Il a de l’eau jusqu’à la taille, le torse et la tête couverts de savon. Il accepte en riant qu’on prenne sa photo. L’homme, un Afghan, se baigne dans les rejets tièdes de l’usine chimique Tioxide, à Calais. C’était vendredi après-midi, près de la forêt où vit une partie des 1 000 migrants sans-abri (1) présents dans la ville, candidats à l’asile vers le Royaume-Uni, et passagers clandestins la nuit dans (ou sous) les camions vers Douvres.
Depuis six mois que le Secours catholique, débordé, a cessé de leur offrir des douches, être propre est devenu une gageure pour les migrants. En plus d’avoir à fuir la police qui les harcèle, à se protéger des passeurs armés, et à vivre comme des loups dans les bois.

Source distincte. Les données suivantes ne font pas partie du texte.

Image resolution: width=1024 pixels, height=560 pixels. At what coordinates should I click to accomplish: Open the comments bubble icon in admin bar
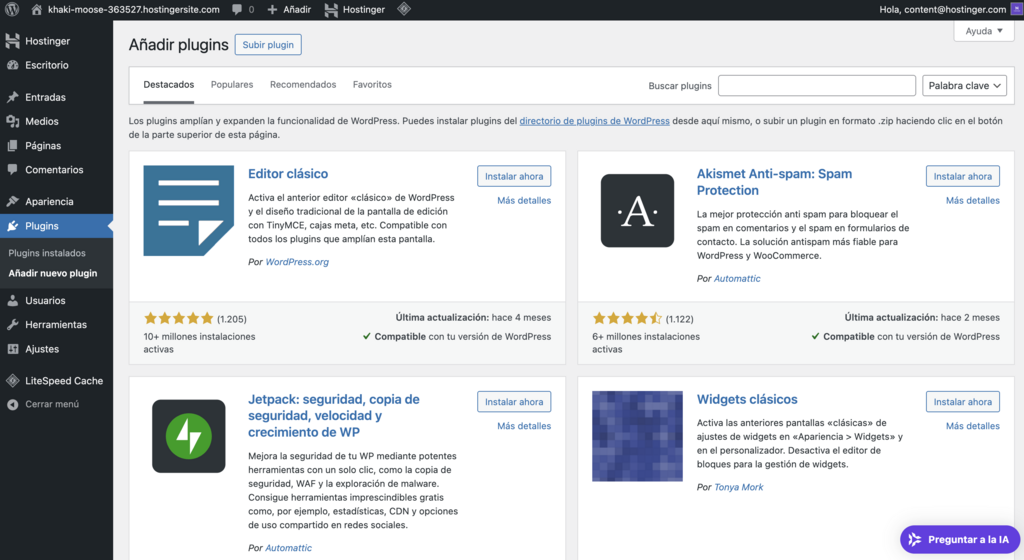tap(237, 9)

Noyé. La source d'eau tiède est facile à trouver : quelques marches de ciment, une rampe de métal et une pancarte, en français, en anglais et en arabe, qui indique que l'eau n'est pas potable. Zabih, 19 ans, de Kaboul, raconte : «Je n'y vais pas. Une fois, j'ai voulu me laver, mais j'ai goûté l'eau, elle était salée.» En haut des marches, un autre en sort, grelotte dans ses vêtements mouillés : «Je me lave ici deux fois par semaine. On est bien obligé, on ne peut pas aller ailleurs.» Ailleurs, un homme est mort noyé, le 13 juin. Il s'appelait Aman, il était érythréen, et il a coulé dans un des bras du port.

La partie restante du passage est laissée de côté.